Task brief - Exact copy without images: repeat every entry as written.
*** Dataset content ***
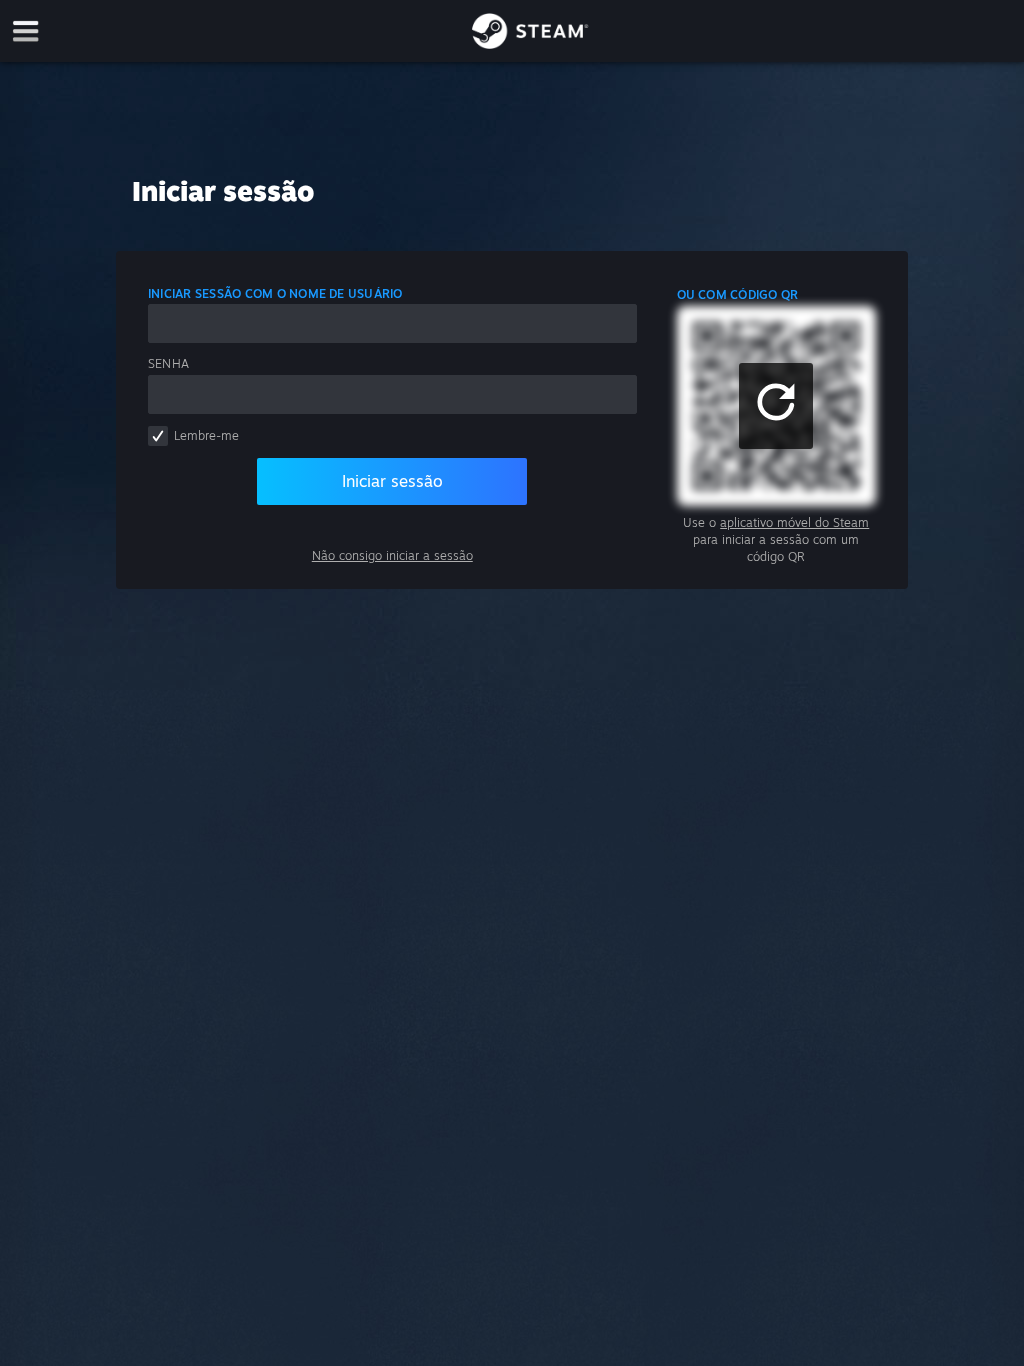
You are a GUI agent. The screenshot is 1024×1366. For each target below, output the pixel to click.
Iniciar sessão (392, 481)
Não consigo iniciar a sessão (392, 555)
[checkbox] (158, 436)
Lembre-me (206, 435)
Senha (168, 363)
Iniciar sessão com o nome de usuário (275, 293)
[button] (776, 406)
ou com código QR (738, 294)
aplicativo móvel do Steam (794, 522)
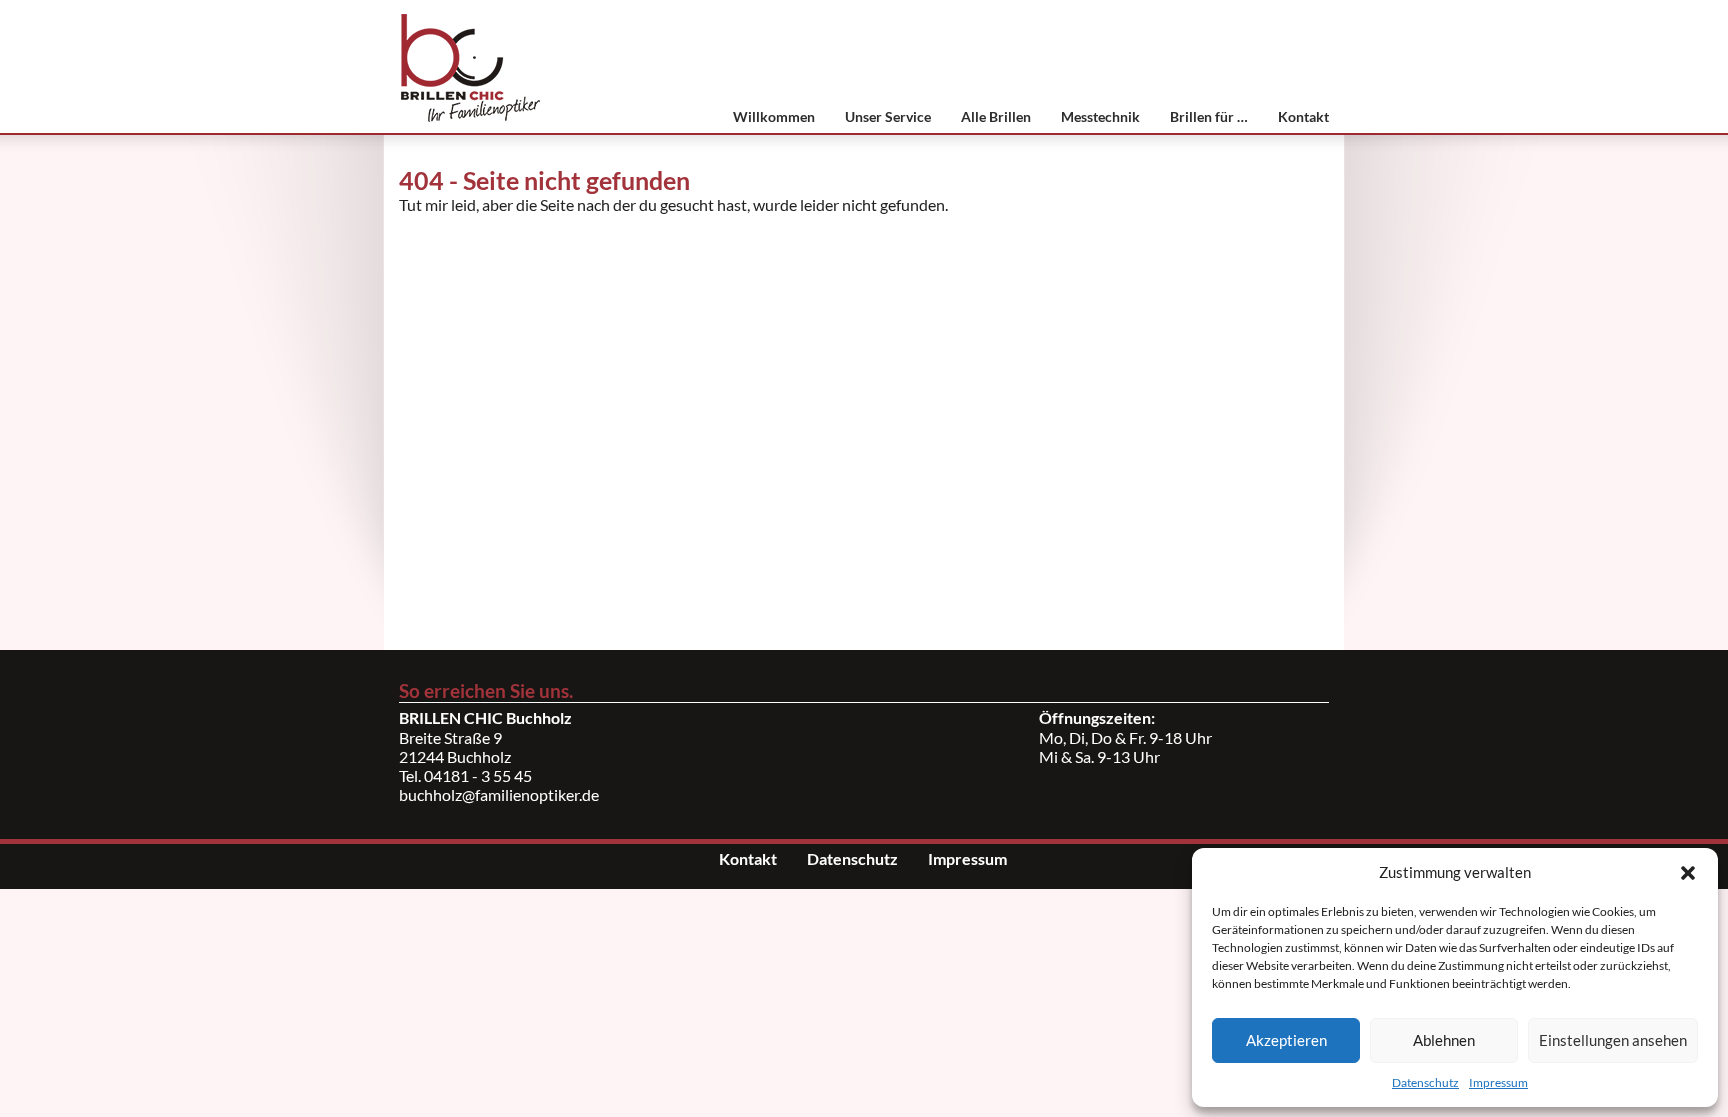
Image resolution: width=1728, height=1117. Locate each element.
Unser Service (888, 116)
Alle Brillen (996, 116)
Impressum (1498, 1082)
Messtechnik (1100, 116)
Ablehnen (1444, 1040)
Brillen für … (1209, 116)
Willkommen (774, 116)
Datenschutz (1425, 1082)
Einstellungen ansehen (1613, 1040)
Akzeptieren (1286, 1040)
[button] (1688, 873)
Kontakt (1303, 116)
*** End of Dataset content ***
Response box -
You are a GUI agent. The screenshot is 1024×1366. For each target below, output the pixel to click.
Iniciar sessão (392, 481)
Não consigo iniciar a sessão (392, 555)
[checkbox] (158, 436)
Lembre-me (206, 435)
Senha (168, 363)
Iniciar sessão com o nome de usuário (275, 293)
[button] (776, 406)
ou com código QR (738, 294)
aplicativo móvel do Steam (794, 522)
Image resolution: width=1728, height=1117. Locate each element.
Unser Service (888, 116)
Alle Brillen (996, 116)
Impressum (1498, 1082)
Messtechnik (1100, 116)
Ablehnen (1444, 1040)
Brillen für … (1209, 116)
Willkommen (774, 116)
Datenschutz (1425, 1082)
Einstellungen ansehen (1613, 1040)
Akzeptieren (1286, 1040)
[button] (1688, 873)
Kontakt (1303, 116)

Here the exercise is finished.